• [Estratto della pagina]:
Manifesto dei Popoli del Sud – Per una Transizione Energetica Giusta e Popolare
Un appello ai responsabili, alle istituzioni e ai nostri fratelli e sorelle
A più di due anni dallo scoppio della pandemia di COVID-19, a cui si sono aggiunte le catastrofiche conseguenze dell'invasione russa dell'Ucraina, vediamo sorgere una "nuova normalità". Questo nuovo status quo globale riflette un peggioramento di diverse crisi: sociale, economica, politica, ecologica, biomedica e geopolitica. Il collasso ambientale si avvicina. La vita quotidiana si è sempre più militarizzata. L'accesso alla buona alimentazione, all'acqua potabile e all'assistenza sanitaria a prezzi accessibili è diventato ancora più limitato. E' cresciuto il numero di governi autocratici. I ricchi sono diventati più ricchi, i potenti più potenti e la tecnologia non regolamentata ha solo accelerato queste tendenze.

• [Elementi di dati]:

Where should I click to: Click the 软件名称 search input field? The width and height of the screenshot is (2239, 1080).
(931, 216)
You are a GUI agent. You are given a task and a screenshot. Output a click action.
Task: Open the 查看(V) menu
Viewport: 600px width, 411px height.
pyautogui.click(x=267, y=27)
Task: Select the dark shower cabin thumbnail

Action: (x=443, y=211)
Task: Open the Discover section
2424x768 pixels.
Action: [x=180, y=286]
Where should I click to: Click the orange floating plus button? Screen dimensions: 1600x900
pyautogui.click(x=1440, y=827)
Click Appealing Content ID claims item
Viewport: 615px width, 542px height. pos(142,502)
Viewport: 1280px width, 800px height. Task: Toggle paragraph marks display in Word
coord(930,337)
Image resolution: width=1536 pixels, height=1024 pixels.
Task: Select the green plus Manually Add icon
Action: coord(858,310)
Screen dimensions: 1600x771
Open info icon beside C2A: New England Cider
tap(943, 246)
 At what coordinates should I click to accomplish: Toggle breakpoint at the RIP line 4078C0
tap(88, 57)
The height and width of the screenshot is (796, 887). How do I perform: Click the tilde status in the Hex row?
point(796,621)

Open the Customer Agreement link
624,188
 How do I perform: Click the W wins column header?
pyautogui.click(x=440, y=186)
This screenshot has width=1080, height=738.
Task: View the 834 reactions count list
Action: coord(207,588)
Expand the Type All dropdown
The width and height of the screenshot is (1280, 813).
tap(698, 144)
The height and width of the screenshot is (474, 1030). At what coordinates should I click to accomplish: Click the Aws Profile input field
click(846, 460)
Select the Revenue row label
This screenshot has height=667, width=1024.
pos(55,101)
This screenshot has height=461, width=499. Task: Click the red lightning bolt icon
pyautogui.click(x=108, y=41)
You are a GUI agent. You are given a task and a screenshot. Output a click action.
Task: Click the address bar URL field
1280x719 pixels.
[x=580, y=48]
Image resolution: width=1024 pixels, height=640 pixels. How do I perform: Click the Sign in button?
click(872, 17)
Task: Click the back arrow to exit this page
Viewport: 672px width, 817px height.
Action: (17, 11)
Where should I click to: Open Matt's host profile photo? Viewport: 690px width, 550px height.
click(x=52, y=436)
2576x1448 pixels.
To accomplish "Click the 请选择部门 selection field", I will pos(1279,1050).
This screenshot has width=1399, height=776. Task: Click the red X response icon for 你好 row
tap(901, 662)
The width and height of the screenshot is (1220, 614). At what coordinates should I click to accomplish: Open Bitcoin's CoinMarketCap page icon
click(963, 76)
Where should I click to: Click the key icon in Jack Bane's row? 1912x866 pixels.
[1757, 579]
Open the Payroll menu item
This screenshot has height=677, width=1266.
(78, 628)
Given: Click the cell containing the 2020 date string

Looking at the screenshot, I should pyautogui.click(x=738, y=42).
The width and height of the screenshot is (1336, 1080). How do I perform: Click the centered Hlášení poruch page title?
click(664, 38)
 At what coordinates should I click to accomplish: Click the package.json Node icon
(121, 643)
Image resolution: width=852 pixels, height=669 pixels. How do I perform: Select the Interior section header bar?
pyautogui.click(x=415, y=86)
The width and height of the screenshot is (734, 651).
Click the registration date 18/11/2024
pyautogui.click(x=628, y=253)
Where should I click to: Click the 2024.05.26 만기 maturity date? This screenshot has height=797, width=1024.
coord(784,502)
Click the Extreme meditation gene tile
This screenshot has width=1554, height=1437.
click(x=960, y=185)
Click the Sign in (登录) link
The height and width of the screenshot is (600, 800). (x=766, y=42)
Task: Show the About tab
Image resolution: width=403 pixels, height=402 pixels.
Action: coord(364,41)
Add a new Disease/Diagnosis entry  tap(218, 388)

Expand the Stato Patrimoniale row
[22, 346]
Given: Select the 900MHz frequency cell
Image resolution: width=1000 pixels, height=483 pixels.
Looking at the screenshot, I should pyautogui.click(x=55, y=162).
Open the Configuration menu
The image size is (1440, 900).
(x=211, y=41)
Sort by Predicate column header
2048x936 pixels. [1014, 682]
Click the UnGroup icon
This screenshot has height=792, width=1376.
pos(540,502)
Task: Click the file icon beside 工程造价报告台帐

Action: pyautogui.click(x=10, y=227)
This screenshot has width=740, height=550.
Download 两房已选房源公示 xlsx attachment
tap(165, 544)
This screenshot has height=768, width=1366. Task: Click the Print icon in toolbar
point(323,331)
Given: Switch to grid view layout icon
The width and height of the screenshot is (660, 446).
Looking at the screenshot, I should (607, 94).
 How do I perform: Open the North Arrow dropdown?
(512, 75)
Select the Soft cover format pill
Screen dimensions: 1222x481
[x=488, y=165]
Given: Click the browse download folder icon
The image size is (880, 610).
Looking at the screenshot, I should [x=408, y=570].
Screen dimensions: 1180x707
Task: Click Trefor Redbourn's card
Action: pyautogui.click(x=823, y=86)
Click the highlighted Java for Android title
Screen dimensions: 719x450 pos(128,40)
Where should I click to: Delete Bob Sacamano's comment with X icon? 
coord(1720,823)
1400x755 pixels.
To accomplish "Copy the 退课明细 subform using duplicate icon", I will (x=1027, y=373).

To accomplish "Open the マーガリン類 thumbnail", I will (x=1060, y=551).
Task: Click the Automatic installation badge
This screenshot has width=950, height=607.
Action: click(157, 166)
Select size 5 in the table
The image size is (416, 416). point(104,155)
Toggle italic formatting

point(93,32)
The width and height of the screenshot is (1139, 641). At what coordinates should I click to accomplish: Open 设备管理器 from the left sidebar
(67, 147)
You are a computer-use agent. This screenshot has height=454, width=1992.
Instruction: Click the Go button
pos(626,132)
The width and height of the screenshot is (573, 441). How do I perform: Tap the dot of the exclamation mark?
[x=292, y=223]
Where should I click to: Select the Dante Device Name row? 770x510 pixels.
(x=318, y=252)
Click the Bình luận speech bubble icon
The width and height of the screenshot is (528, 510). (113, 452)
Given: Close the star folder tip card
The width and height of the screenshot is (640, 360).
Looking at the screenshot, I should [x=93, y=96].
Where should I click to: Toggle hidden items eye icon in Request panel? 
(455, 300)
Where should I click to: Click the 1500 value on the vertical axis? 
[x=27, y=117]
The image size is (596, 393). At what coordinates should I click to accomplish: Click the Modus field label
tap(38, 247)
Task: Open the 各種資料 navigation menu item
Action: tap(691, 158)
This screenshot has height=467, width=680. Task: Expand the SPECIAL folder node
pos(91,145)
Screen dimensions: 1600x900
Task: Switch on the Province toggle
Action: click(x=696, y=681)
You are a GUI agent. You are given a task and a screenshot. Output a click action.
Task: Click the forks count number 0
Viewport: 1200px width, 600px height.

• [Consegna]: Riscrivi il passo del manifesto che va da "Manifesto dei Popoli" fino a "accelerato queste tendenze.", mettendo "crollo" al posto di "collasso". Queste righe non hanno alcun legame con il manifesto.

• [Soluzione]:
Manifesto dei Popoli del Sud – Per una Transizione Energetica Giusta e Popolare
Un appello ai responsabili, alle istituzioni e ai nostri fratelli e sorelle
A più di due anni dallo scoppio della pandemia di COVID-19, a cui si sono aggiunte le catastrofiche conseguenze dell'invasione russa dell'Ucraina, vediamo sorgere una "nuova normalità". Questo nuovo status quo globale riflette un peggioramento di diverse crisi: sociale, economica, politica, ecologica, biomedica e geopolitica. Il crollo ambientale si avvicina. La vita quotidiana si è sempre più militarizzata. L'accesso alla buona alimentazione, all'acqua potabile e all'assistenza sanitaria a prezzi accessibili è diventato ancora più limitato. E' cresciuto il numero di governi autocratici. I ricchi sono diventati più ricchi, i potenti più potenti e la tecnologia non regolamentata ha solo accelerato queste tendenze.